> WHAT IS BEING ASKED: Pictures aside, the output must consist of the lines from the one containing "This screenshot has height=192, width=360." through the end of the data, reproduced exactly.

Stored items:

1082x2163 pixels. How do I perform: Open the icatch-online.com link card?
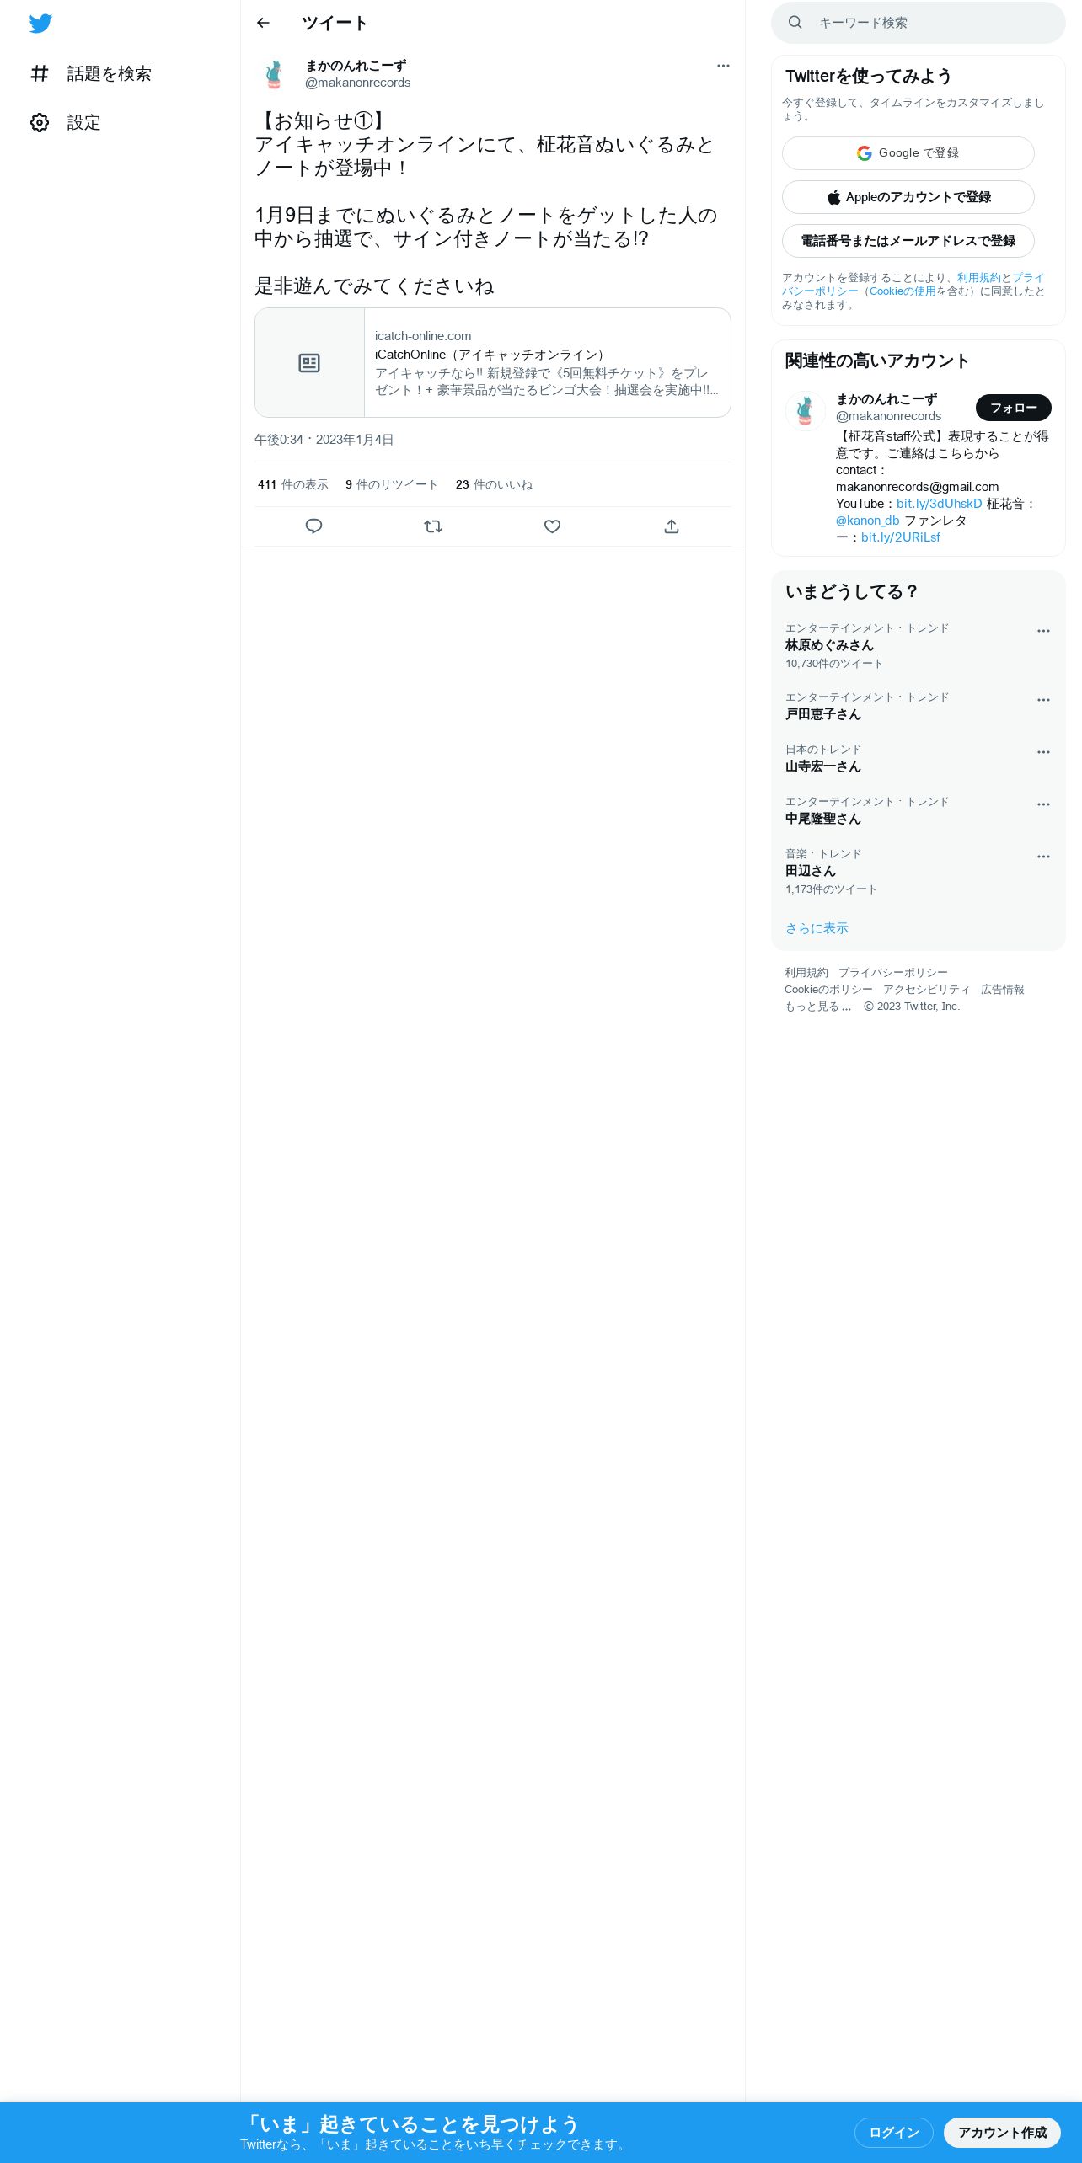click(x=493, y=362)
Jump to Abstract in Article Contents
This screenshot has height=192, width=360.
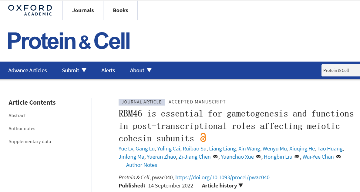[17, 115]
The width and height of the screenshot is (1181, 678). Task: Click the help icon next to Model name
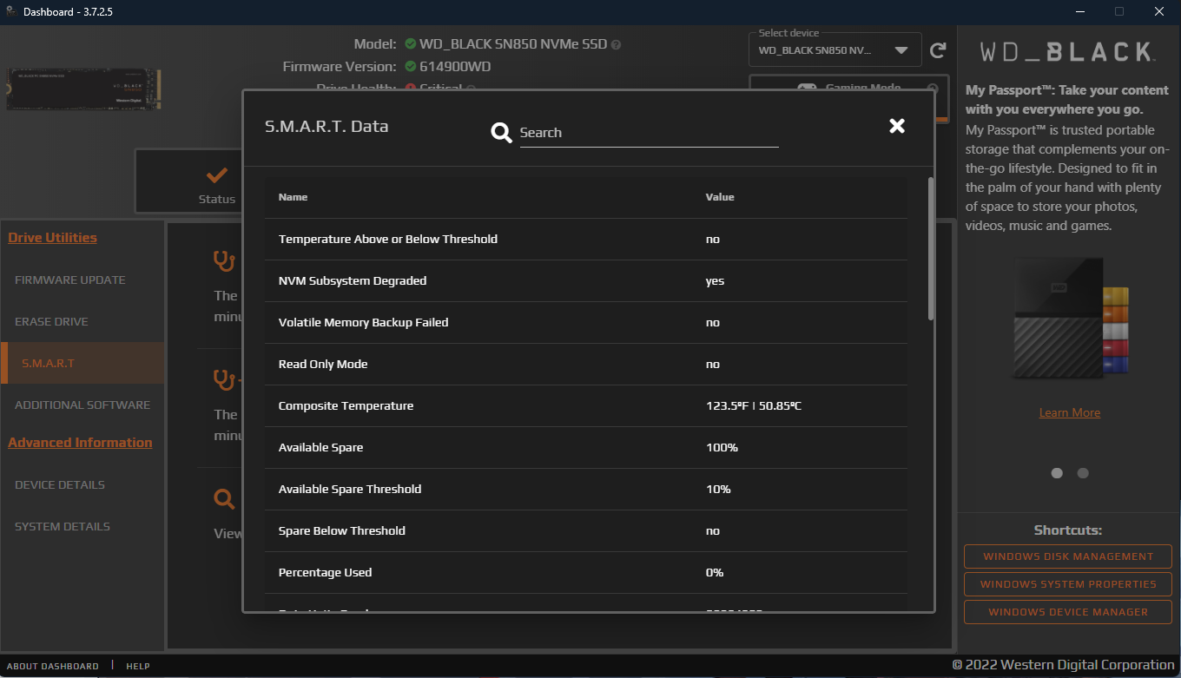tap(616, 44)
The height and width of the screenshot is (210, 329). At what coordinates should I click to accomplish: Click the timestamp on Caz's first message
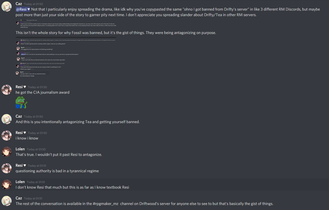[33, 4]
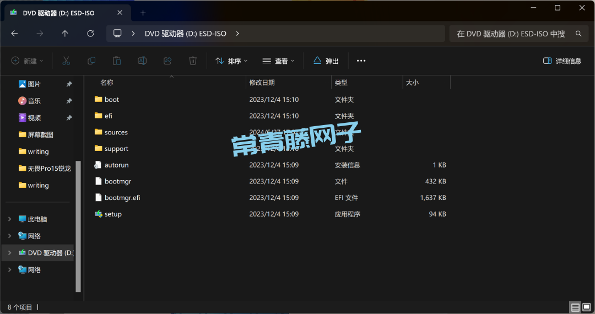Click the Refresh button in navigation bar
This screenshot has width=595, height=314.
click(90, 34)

> EXPECTED ANSWER:
This screenshot has height=192, width=360.
[17, 115]
The width and height of the screenshot is (1181, 678). Task: Click the help icon next to Model name
tap(616, 44)
The height and width of the screenshot is (210, 329). At what coordinates should I click to accomplish: Click the timestamp on Caz's first message
[33, 4]
Click the Refresh button in navigation bar
This screenshot has width=595, height=314.
click(90, 34)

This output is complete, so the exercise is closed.